The whole reason I am writing this is to not only serve as a warning to up and coming musicians, but to also drive out some of the demons that have been lurking in my skull for the past few years.  I feel the overwhelming urge to tell my story.  Even if no one reads this and no one cares, I will still get it off my chest and it will be out there in the world for someone to find and hopefully avoid the pitfalls that some of us have fallen into.  

Ever since I was a kid and saw the video for Motley Crue's "Wild Side" and saw Tommy Lee playing his drums upside down in a cage over the audience, I knew exactly what I wanted to do.  No one believed I could pull it off.  "Its a one in a million shot."  "You need to think about college." "You need to think about the future."  Those are the usual sayings you hear when you tell your family that you want to play music for a living.  I had thoughts that being a musician was glamorous, with beautiful girls on both arms and more money than I knew what to do with.  The day I signed an actual record contract with a major label (I will change names and omit certain things to protect the not-so-innocent) I thought that reality was closer than I ever imagined.  I thought that as soon as I signed a record contract that Hugh Hefner would call me personally to invite me to the Playboy Mansion and would have a Viper sitting in my driveway when I got home.  Boy was I wrong.

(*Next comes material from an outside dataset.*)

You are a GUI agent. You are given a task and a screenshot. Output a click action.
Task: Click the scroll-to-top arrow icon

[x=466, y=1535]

First off, the music company is made up of two different types of people: Musicians and the leeches who make all the money.  Unless your name is Jay-Z or 50 Cent, you're pretty much signing a contract to live a life of poverty.  When you sign a record contract, you are signing away your basic human rights.   You officially become an indentured servant.  They see you as nothing more than a walking pile of money or they don't see you at all.  Most of the time you don't even register as a carbon based life form, much less a human being.  The only reason that musicians are still part of the music industry is because the soulless leeches haven't yet figured out a way to do it without us.

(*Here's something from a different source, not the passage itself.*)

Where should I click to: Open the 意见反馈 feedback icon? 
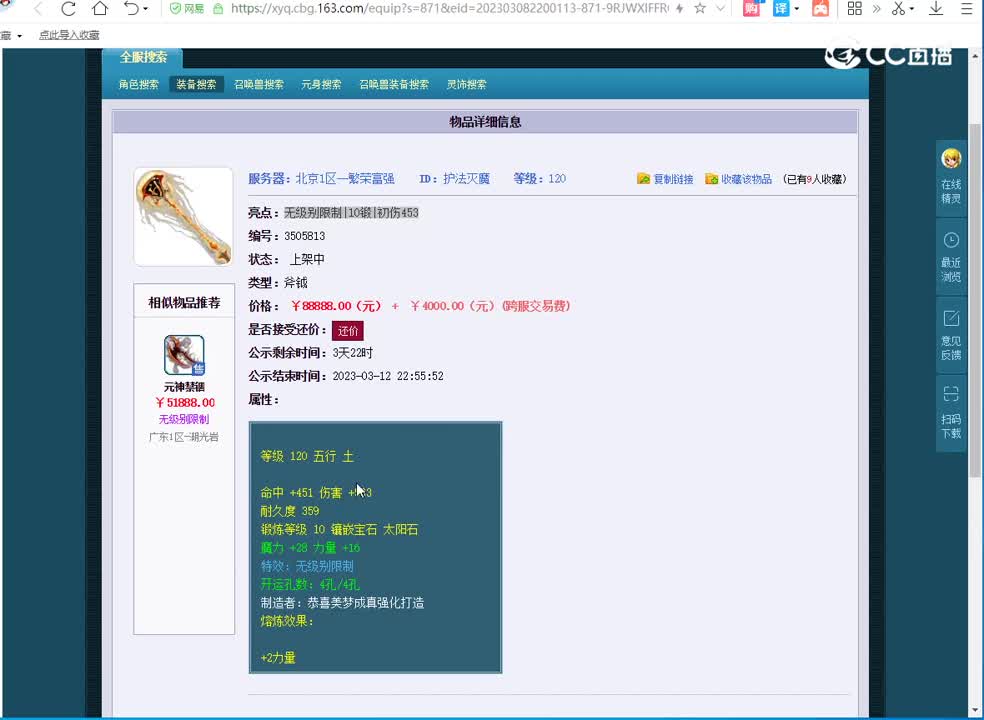coord(951,330)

What people don't understand is is that most of the musicians they like, especially rock groups are dirt poor.  Unless you sell millions of albums, you have nothing.  When my band was signed and on the road, we were scraping by on $15 dollars a day per diem, driving across the country in a second hand church van with no a/c half the time, a trailer for our equipment that had a rusty axle and tires that liked to fly off in the middle of the night (we'll get into that later on) playing on third hand equipment held together with duct tape and spit.   At the time, we had a single out on the major label, signed a contract with a smaller label whose owner was the bass player for one of the biggest rock bands in the world at the time (lets call them "Four Floors Up").  We had nothing but that crappy van and ourselves, travelling across the country playing every shit-hole dive bar, singing for our supper, all the while our record company people and our boss sitting on the hill in their castles made of gold bricks telling us how much money we owed them while we were coasting into the next town on fumes eating what was left of the lunchmeat tray we ganked from a bar two nights before.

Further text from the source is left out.